Die Preview-Woche der Art Tel Aviv begann in Jerusalem. Dort findet alle drei bis vier Jahre eine Kunstschau namens Art Focus statt. Diesmal wurden in abgelegenen Industriehallen vor allem Videos gezeigt: Aus Lautsprechern begrüßt von der UN-Abstimmung über die Teilung Palästinas 1947 kann sich der Besucher hier unter anderem in Chris Markers phänomenalen Israel-Dokufilm "Beschreibung eines Kampfes" von 1960 vertiefen. Oder - in Nira Peregs Videoloop "Schabbat 2008" - beobachten, wie die ultraorthodoxen Einwohner Jerusalems ihre Stadtviertel an Freitagabenden abriegeln.

Nach der Eröffnung der Art Focus fuhren die Künstler, Kuratoren, Kulturmanager wieder zurück nach Hause, nach Tel Aviv.

"Tel Aviv ist die israelische Stadt am Mittelmeer.
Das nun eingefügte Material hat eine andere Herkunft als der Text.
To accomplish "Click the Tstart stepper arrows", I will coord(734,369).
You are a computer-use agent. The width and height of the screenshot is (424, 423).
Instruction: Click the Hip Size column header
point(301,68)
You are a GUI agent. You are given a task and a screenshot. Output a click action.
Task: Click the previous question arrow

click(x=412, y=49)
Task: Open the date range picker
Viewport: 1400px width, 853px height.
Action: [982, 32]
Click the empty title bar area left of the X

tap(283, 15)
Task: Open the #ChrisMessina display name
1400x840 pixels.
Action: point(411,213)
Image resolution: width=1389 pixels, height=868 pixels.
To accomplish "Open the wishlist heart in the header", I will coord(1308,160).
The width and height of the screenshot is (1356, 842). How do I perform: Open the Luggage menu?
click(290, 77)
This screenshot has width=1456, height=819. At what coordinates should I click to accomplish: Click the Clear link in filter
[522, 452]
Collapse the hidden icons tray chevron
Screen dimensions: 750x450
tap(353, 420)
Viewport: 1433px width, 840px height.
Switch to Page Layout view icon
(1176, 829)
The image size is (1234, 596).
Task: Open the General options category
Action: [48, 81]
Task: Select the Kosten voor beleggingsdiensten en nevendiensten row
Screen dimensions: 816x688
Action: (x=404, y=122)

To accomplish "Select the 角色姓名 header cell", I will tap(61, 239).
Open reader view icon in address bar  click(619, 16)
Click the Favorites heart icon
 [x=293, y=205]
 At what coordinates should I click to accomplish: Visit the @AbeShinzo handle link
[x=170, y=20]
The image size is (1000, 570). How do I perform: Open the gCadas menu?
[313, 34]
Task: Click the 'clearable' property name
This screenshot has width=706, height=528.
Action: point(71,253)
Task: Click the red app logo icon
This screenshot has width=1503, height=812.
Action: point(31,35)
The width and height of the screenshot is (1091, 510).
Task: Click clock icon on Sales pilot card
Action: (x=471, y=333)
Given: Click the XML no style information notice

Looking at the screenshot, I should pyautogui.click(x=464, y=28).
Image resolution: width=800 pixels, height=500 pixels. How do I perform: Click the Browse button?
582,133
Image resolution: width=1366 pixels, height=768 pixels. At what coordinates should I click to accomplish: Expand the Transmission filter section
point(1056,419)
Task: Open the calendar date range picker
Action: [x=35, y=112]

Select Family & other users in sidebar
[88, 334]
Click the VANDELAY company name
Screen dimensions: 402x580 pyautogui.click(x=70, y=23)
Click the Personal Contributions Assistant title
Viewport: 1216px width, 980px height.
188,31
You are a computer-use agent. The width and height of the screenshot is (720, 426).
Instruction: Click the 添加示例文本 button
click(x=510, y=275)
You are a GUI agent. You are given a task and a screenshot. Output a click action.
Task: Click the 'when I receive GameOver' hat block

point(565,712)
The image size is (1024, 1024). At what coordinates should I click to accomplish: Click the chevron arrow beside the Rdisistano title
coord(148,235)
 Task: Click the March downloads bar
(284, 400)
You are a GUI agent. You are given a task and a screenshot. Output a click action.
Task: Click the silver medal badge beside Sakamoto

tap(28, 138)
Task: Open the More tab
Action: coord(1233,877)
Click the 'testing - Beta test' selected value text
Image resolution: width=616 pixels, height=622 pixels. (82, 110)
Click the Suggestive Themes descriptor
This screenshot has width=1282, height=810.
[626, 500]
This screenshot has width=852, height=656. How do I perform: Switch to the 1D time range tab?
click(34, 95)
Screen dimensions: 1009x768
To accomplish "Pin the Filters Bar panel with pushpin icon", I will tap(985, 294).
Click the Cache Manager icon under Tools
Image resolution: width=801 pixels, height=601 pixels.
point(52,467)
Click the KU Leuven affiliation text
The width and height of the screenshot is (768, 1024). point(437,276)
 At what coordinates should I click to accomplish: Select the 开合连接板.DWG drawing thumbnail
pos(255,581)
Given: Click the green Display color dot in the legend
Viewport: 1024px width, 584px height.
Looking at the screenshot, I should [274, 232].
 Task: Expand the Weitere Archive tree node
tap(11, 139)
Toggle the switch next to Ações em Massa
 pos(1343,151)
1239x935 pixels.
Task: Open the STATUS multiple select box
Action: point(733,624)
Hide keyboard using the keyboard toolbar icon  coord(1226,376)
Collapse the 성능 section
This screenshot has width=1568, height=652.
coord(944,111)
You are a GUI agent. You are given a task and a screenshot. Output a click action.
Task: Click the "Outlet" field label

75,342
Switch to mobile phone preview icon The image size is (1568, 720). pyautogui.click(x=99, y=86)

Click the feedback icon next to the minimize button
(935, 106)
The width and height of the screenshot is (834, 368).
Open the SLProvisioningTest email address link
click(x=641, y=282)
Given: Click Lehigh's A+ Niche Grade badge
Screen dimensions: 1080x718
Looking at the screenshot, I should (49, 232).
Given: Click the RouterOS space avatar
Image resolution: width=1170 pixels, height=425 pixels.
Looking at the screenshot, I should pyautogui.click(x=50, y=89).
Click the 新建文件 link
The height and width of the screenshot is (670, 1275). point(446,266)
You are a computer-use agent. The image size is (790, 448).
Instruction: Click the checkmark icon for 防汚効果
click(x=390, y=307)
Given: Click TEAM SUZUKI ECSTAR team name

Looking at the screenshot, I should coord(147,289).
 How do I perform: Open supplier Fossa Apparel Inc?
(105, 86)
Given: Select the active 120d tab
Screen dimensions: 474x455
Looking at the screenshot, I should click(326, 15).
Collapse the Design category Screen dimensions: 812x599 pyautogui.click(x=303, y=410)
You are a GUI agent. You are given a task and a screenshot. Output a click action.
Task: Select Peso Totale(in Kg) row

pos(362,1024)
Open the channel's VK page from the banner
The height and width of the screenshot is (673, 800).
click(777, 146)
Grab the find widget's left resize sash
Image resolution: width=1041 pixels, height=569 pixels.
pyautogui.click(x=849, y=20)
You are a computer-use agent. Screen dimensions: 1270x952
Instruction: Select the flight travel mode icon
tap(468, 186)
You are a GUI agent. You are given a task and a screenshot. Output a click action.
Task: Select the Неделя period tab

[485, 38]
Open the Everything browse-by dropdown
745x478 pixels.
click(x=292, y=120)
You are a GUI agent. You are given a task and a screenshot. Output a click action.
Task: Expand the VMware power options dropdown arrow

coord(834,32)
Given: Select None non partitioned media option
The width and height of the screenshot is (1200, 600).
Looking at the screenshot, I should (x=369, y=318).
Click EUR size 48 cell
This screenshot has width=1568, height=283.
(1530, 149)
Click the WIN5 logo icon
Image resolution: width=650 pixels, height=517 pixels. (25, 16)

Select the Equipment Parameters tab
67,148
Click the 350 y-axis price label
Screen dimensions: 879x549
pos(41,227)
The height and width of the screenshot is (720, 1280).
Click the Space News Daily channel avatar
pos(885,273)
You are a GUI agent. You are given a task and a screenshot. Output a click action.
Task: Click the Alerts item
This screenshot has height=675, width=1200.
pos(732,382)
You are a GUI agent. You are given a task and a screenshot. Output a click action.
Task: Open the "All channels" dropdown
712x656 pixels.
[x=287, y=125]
Dazu muss man sagen, dass Tel Aviv seit den 20er Jahren des 20. Jahrhunderts eigentlich die Kunststadt war. Die künstlerische Aktivität hatte zuerst in Jerusalem angefangen, und als Tel Aviv sich anfing zu entwickeln, Anfang der 20er Jahre, da wurde sie - und ist es bis heute geblieben - das Zentrum für das Land, auf jeden Fall."

Der ehemalige Direktor des Tel Aviv Museums of Art und auch des Museums Ludwig in Köln, Marc Scheps. Bis vor wenigen Jahren, erzählt er, zeigten israelische Galerien fast nur israelische Kunst. Jetzt öffnet man sich mehr und mehr der Welt.

"Was mich gerade an diesen Ereignissen, die hier stattgefunden haben, interessiert, ist, dass - der Versuch wird jetzt gemacht, und es ist auch der richtige Moment dafür - dass die israelischen Künstler zusammen mit den internationalen Künstlern gezeigt werden. Also, nicht in ihrer Isolation und in ihrer Sonderheit, sondern gerade im Sinne, im Klang mit der internationalen Szene, wie sie da hineinpassen."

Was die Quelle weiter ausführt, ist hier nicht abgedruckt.